• _Goal of the exercise_: Copy the records below verbatim, from the line with "Task: Expand the sidebar with chevron arrow" to the end of the records.

• _Recorded data_:
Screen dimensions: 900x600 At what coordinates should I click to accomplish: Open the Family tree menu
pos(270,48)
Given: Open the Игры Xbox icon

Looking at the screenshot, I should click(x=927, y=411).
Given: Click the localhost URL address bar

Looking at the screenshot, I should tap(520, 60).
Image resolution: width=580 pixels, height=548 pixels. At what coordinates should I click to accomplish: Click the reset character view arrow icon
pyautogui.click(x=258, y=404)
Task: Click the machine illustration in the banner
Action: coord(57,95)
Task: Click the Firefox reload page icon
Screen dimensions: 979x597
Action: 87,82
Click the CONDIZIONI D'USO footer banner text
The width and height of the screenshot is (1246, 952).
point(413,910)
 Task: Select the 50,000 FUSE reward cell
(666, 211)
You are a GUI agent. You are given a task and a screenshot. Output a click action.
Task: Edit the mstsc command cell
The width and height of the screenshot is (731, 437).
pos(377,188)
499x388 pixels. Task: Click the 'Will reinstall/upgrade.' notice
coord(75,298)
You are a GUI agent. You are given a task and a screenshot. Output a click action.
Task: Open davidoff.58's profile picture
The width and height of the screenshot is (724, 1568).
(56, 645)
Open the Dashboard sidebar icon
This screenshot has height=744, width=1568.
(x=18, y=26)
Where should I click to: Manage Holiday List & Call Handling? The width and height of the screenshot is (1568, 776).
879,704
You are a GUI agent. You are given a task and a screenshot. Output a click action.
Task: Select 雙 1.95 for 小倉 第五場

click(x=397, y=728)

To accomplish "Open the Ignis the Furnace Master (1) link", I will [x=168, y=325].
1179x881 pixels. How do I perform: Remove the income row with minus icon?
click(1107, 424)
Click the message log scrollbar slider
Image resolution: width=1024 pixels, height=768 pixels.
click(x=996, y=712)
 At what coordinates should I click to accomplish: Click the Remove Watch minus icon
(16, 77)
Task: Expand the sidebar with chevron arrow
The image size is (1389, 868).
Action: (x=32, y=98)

• _Response below_:
Task: Expand the sidebar with chevron arrow
The image size is (1389, 868).
Action: (x=32, y=98)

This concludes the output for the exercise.